I can't see on the "reply" screen whether I mentioned this before--but I had to fashion a couple of wire clips to keep the filter cylinder on the cover assembly for reinsertion. There were pieces of what may have been some kind of retainer in the gunk on the reservoir floor, but otherwise there did not appear to be any way to keep the filter in place between the cover and the filter elbow on the opposite end of the housing. When I do this again, I'll have a plan for fashioning a permanent keeper on that housing to hold the filter in place but still allow it to slip over the elbow at the other end.
Now--IF I were to disassemble the rear housing as others have suggested to get at that screen, I would darned sure cut it off the tube and replace it with a REMOVABLE screen held in place with a hose clamp or something that could simply be removed and thoroughly cleaned through the filter housing.

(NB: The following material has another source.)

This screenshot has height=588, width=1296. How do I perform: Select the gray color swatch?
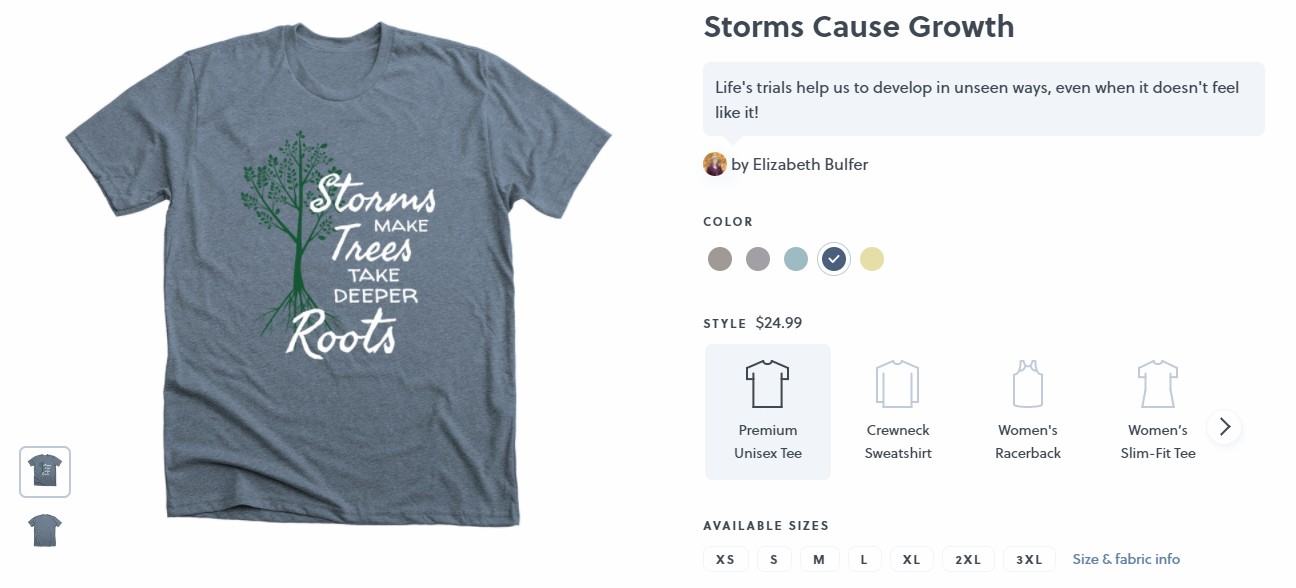[x=758, y=260]
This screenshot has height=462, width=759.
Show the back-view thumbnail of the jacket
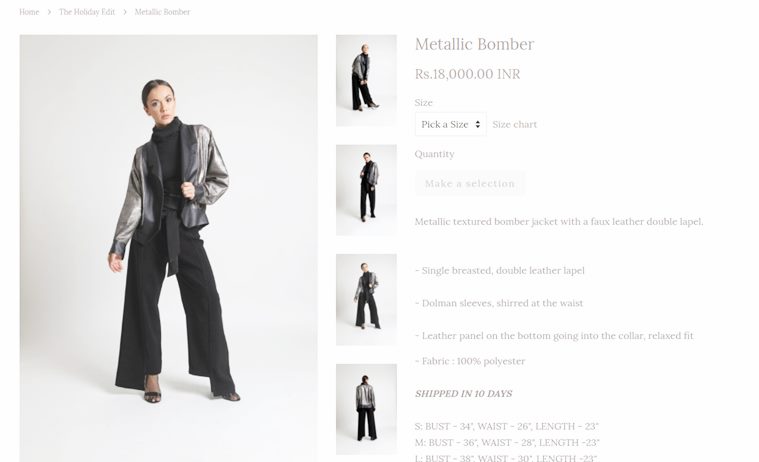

Hope this helps--it made a miraculous difference in the functioning of my old beast. Same thing happened with the Case-o-Matic, but that one at least is easy to get to.
 
I could not locate the filter
opening that you refered to
and I'm thinking maybe
yours is an earlier model.
Mine is a 66 comfort king.
It has a spin on filter up
under the left side platform.
Here's what I ended up
doing: My 16 year old son
used the tractor to load 30,
4x5 round bales of hay onto
a trailer for the neighbor.
This was with the three
point sissor lift. It worked
so good that when he was
finished and the oil was
good and warm we drained
it. Then we replaced the oil
with new oil and replaced
the spin on filter.
Hydraulics work good but
won't lift the larger 1400
pound bales with the sissor
lift. Lifts the smaller 900
pound bales so good that I
had to adjust the stop on
the position lever so that it
would not over lift above
the operator. Could be that
it's lifting too far back,
about 4 feet from the lift
arms. It will lift the heavier
bales close in with just a
standard three point spear.
 


You are right on your assumption.When I read your original post I knew you nad no external opening to access that area. He is referring to the older 730-830 eagle hitch equipped tractors.

Unfortunately there is no way to clean the suction screen on your unit except removing the rear castiing complete, which involves dropping the rear of the drawbar support to allow the casting to slide back. Remove the drawbar, drain the tranny oil, disconnect the lower sensing linkage and remove all the side bolts except the two front ones which will allow the frame to swing down and out of the way. Remove the side cover at the upper rt side and the linkage arm from the lh side. Get two appx 6 " bolts and cut the heads off and grind a good taper on them and screw them into the two top corner holes securely. the casting will slide back those. Try to keep the rear unit as square as possible as the screen is easily damaged by dragging the lower top edge of the transmission case.